Source text ->

■ ■ ■

The chart above explains the evolution of computer technology in the last 50 years. The power of computers has grown exponentially, and the size of chips and their prices have fallen equally dramatically. The range and quality of electronic devices has changed completely in the last 50 years. It is often said that the smartphone in your pocket is millions of times more powerful than the Apollo 11 guidance computers used by NASA to send man to the moon in 1969. These changes have boosted economic growth, productivity and completely transformed economies and societies.
An Osborne Executive portable computer from 1982 (4MHz CPU from Zilog) and 2007 Apple I-Phone (with 412 MHz ARM 11 CPU). The former has 100X the weight, 500X the volume, 10X the inflation adjusted cost, and 1/100 the processor speed of the Apple phone. Image and text source: Wikipedia
In nature, in business and in financial markets, exponential growth does not last forever and there is tendency to revert to the mean. Some constraints always come in to reduce the rate of growth. In recent decades, there have been countless articles about the end of Moore’s Law.
In 2005, Moore wrote “In terms of size [of transistors] you can see that we're approaching the size of atoms which is a fundamental barrier, but it'll be two or three generations before we get that far—but that's as far out as we've ever been able to see. We have another 10 to 20 years before we reach a fundamental limit. By then they'll be able to make bigger chips and have transistor budgets in the billions”
A headline in March 2024 was as follows: “Cerebras Systems Unveils World’s Fastest AI Chip with 4 Trillion Transistors.”
The first type of limit is driven by the laws of Physics. As chips get smaller, further miniaturisation gets more difficult to achieve, especially as work is now being done at sub-atomic levels.
The second was described by Arthur Rock, the original Intel investor and long-time Director, as Moore’s second law. This states “the cost of a semiconductor chip fabrication plant doubles every four years”. As chips grow smaller and more powerful, the capital cost of putting up a Chip manufacturing grows exponentially. hip manufacturing has always been a capital-intensive industry: an investment of US$ 10bn-20bn is required for setting up a new leading-edge plant today.

■ ■ ■

To be done ->
**a)** According to Moore's second law in the text on computer chips, how often does the cost of a semiconductor chip fabrication plant double?
**b)** Rewrite the paragraph of the text on computer chips that begins "An Osborne Executive portable computer" as a short bulleted list.
**c)** Summarize the text on computer chips in two sentences.

■ ■ ■

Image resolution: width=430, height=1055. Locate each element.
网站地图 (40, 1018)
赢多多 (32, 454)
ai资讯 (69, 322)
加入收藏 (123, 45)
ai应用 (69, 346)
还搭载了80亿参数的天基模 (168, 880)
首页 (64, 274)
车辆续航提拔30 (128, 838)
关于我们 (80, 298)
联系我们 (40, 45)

■ ■ ■

Responses per task ->
**a)** Every four years.

**b)**
- Osborne Executive portable computer (1982): 4 MHz CPU from Zilog
- Apple I-Phone (2007): 412 MHz ARM 11 CPU
- Compared with the phone, the Osborne has 100 times the weight, 500 times the volume, 10 times the inflation-adjusted cost, and 1/100 the processor speed.
- Source of the image and text: Wikipedia

**c)** Over the last 50 years, computer power has grown exponentially while chip sizes and prices have fallen, transforming devices, economies and societies. Yet exponential growth does not last forever, and chips face two limits: the laws of physics, which make further miniaturization harder at sub-atomic levels, and the cost of a chip fabrication plant, which doubles every four years under Moore's second law.